The request lands in a familiar place for small-board builders: the hardware looks battery-ready, but the power telemetry does not appear until the sensing path is wired the right way. The issue points to Seeed’s XIAO ESP32-S3 getting-started page, which says the board can run from a battery and charge over USB, and lists BAT input voltage at 3.7V. It also notes that Seeed’s own guidance calls for an extra ADC connection, using a voltage-divider arrangement on D1, before battery voltage can be read.
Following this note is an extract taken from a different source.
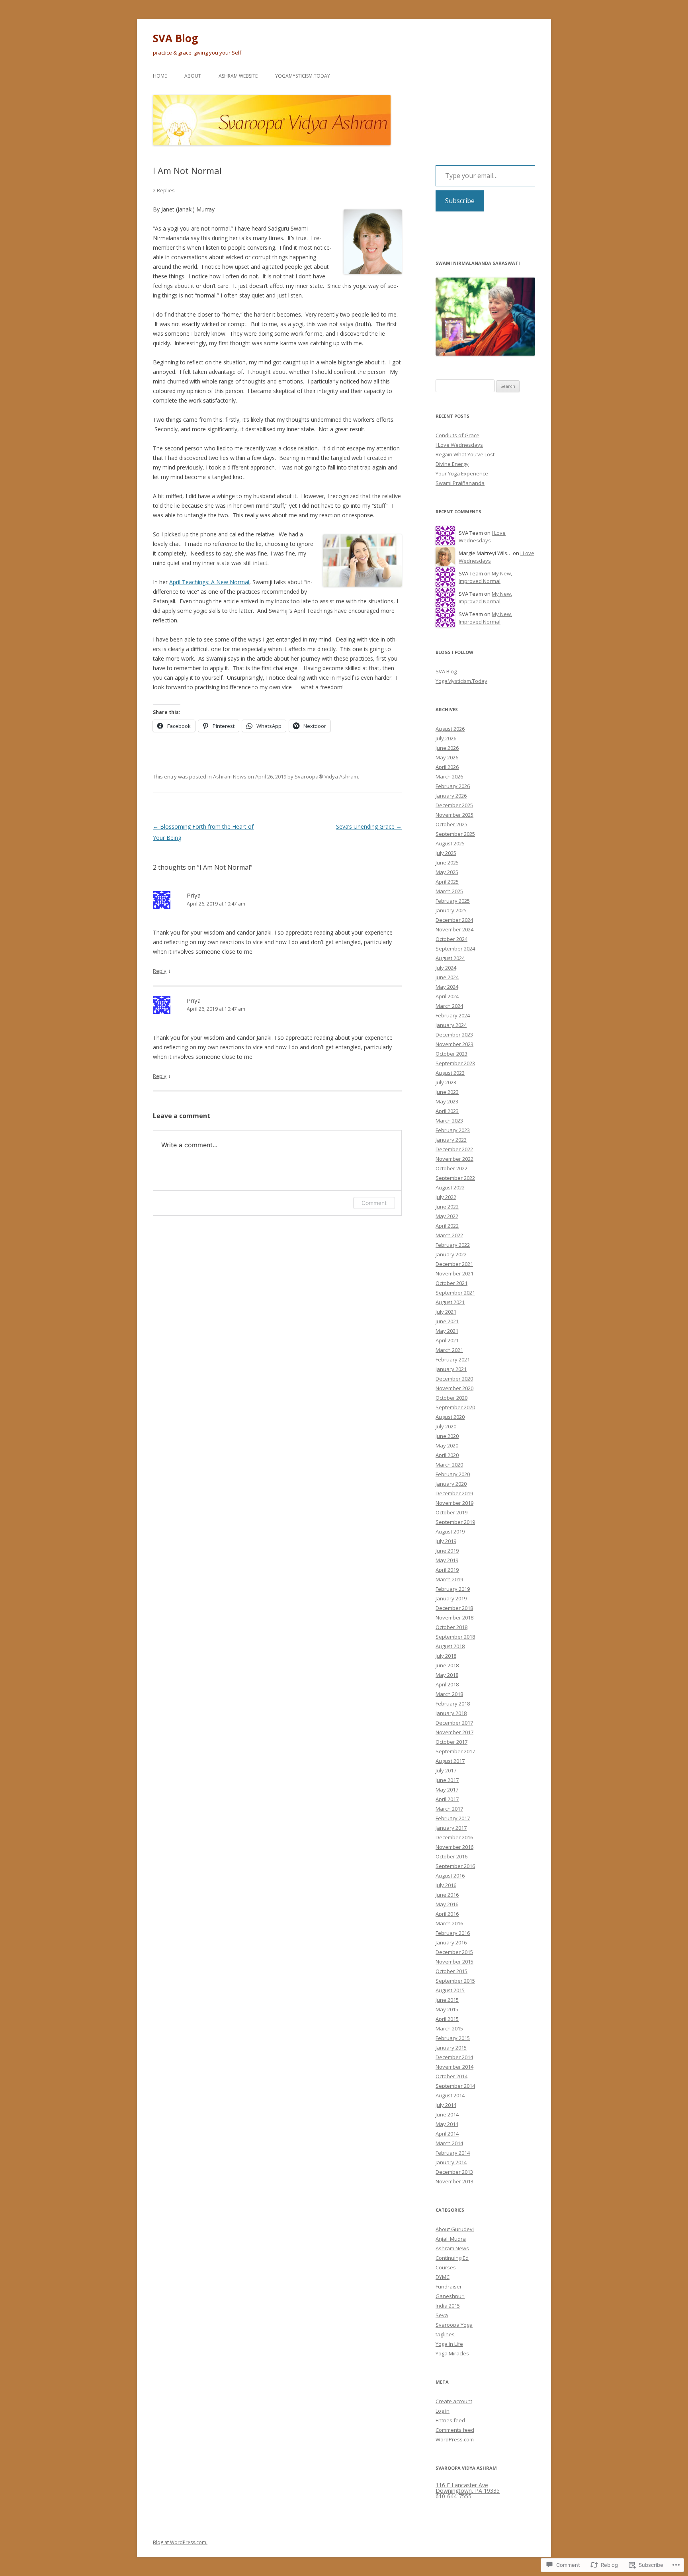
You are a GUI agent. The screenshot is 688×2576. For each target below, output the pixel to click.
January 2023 (451, 1139)
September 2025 (455, 833)
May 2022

That is why the ask is twofold. Arthurlutz wants a documentation update so users do not assume the battery pads alone are enough, and optional firmware support so battery data can surface when the hardware is wired correctly. Seeed’s forum guidance from December 10, 2023 makes the hardware constraint plain: the XIAO ESP32S3 has no dedicated GPIO configured for the battery pin at the software level, so battery voltage may need to be measured through external pins. The board’s documentation also lists 9 ADCs, which makes the choice of analog path matter just as much as the board itself.

AI-generated illustration
AI-generated illustration

The frustration is not new. In a Meshtastic discussion from September 2025, another XIAO ESP32S3 owner said battery level would not appear in the Device Metrics Log and asked whether a resistor between VBAT and A0 was needed. That user said they believed the reading was coming from ADC on D0, A0, or GPIO 2, but later described the behavior as unstable. Meshtastic’s hardware docs for the Seeed Wio-SX1262 series also warn that some Seeed modules do not share the same pin configuration and may need custom firmware with the correct pin definitions.

For Meshtastic users, this is not a cosmetic missing indicator. It is the difference between a node you can trust as a trail tracker, portable relay, or solar-backed build, and one that might go dark without warning. Issue #10733 is a small feature request on paper, but it goes straight at the everyday battery blind spot that catches small-field deployments off guard.